Trauma score Injury Severity Score (ISS) maior que 35 foi um fator relacionado à mortalidade em traumas contundentes com indicação cirúrgica por Fernandez et al. 23. Em nosso estudo, utilizamos o Trauma and Injury Severity Score (TRISS) baseado no ISS e no RTS (Revisited Trauma Score). O baixo TRISS também provou ser um fator de risco de morte em pacientes cirúrgicos após trauma abdominal contundente em nosso estudo. Apesar de ser uma análise retrospectiva da probabilidade de sobrevida, o índice TRISS permite avaliar a qualidade do serviço prestado pelos centros de trauma. Este estudo pode ser utilizado como fonte para esta avaliação neste grupo de pacientes.

Diante da necessidade de promover o controle rápido da hemorragia e da contaminação causada pelo trauma e de garantir a realização de ressuscitação adequada da laparotomia de controle de danos (LCD). O objetivo do LCD, no início, é preservar a vida do indivíduo, permitindo tempo para tratamento intensivo para restaurar sua fisiologia, permitindo assim a reparação cirúrgica definitiva das lesões em uma segunda vez. Stalhschmidt et al. descobriram que a cirurgia de controle de danos é, de fato, uma medida que aumenta a taxa de sobrevida de pacientes gravemente feridos somente se esses pacientes tiverem estabilização de seus parâmetros fisiológicos nas primeiras 24 horas, se isso não ocorrer, as taxas de mortalidade permanecem altas 24. Fatores independentes que afetam a sobrevida desses pacientes incluem: Escala de coma de Glasgow inferior a oito e um excesso de base inferior a 13,9mEq/L 5. Em nosso estudo, a necessidade de laparotomia de controle de danos é um fator de risco importante de morte após traumatismo abdominal contundente. São pacientes mais graves que foram escolhidos para uma abordagem imediata devido a maiores lesões de risco e uma reoperação programada quando da melhoria dos parâmetros fisiológicos. A mortalidade encontrada em nosso estudo foi de 36%, menor do que em estudos com amostras semelhantes entre 38,3 e 41,9% 1621. Estes estudos, entretanto, consideraram apenas pacientes com EIE maior que 18 e excluíram pacientes com laparotomia negativa. Nosso estudo teve como objetivo encontrar fatores de risco para mau e bom prognóstico para o grupo de pacientes vítimas de traumatismo abdominal rombo submetidos à laparotomia exploratória. Embora tenhamos um bom número de sujeitos, foi uma amostra pequena para definir com precisão todos os fatores de risco.

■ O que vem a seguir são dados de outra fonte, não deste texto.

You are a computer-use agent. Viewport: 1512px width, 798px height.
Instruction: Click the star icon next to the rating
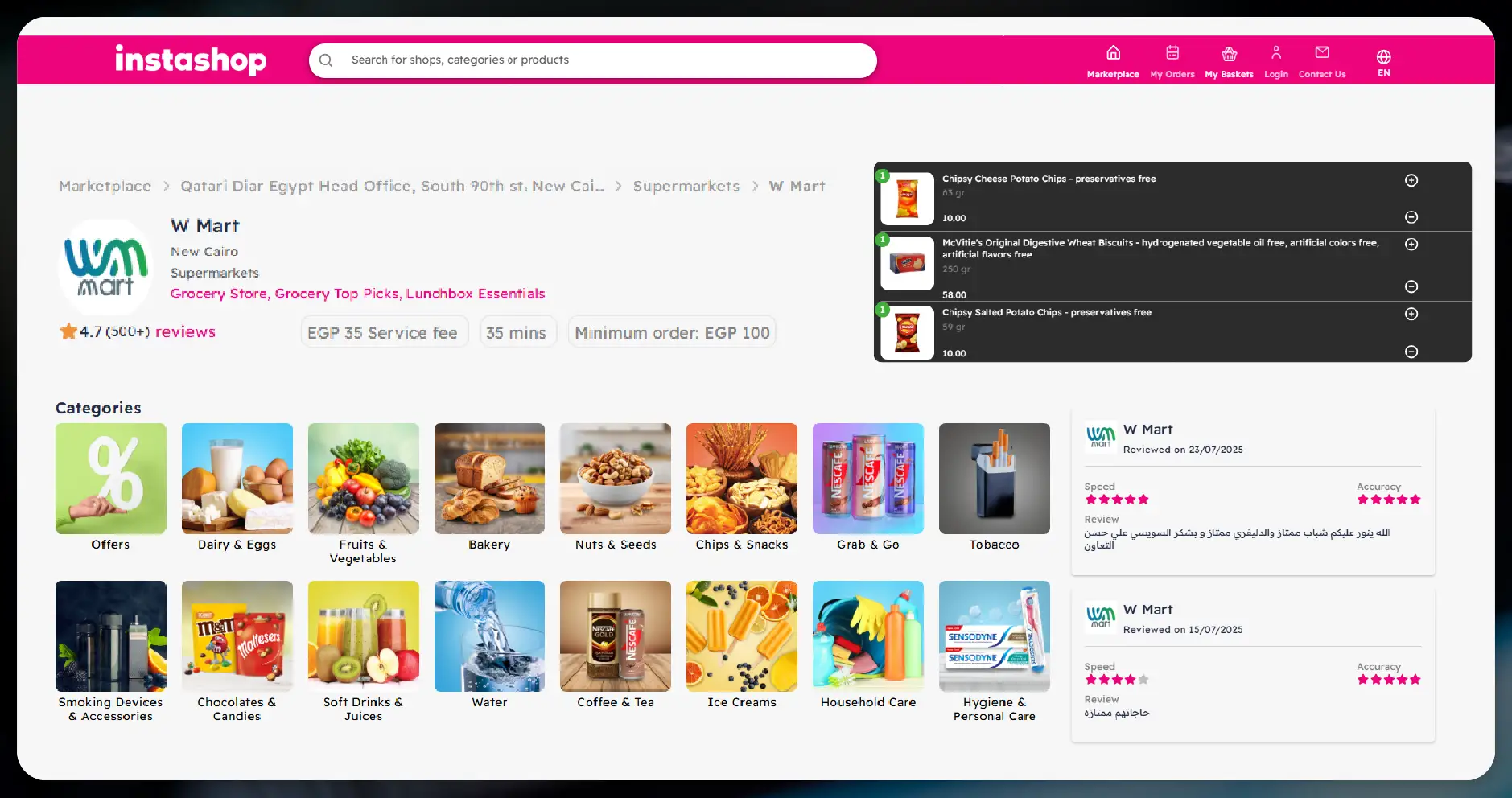(68, 331)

Em conclusão, os grupos de cicatrizados e mortos não mostraram diferença estatística significativa em epidemiologia e mecanismo de lesão. A partir deste estudo, podemos dizer que os fatores de risco para morte por trauma abdominal rombo que requerem laparotomia incluem: instabilidade hemodinâmica como indicação para laparotomia, presença de lesão de órgãos sólidos, lesões intra-abdominais múltiplas, necessidade de laparotomia de controle de danos, lesão grave associada a trauma craniencefálico, trauma torácico grave, fraturas pélvicas ou femorais e baixo índice de trauma. Dentre os fatores de bom prognóstico notamos uma tendência a fatores como trauma abdominal direto, dor ou peritonite como indicação cirúrgica e o achado de lesão isolada de vísceras ocas durante a cirurgia (bexiga ou intestino delgado).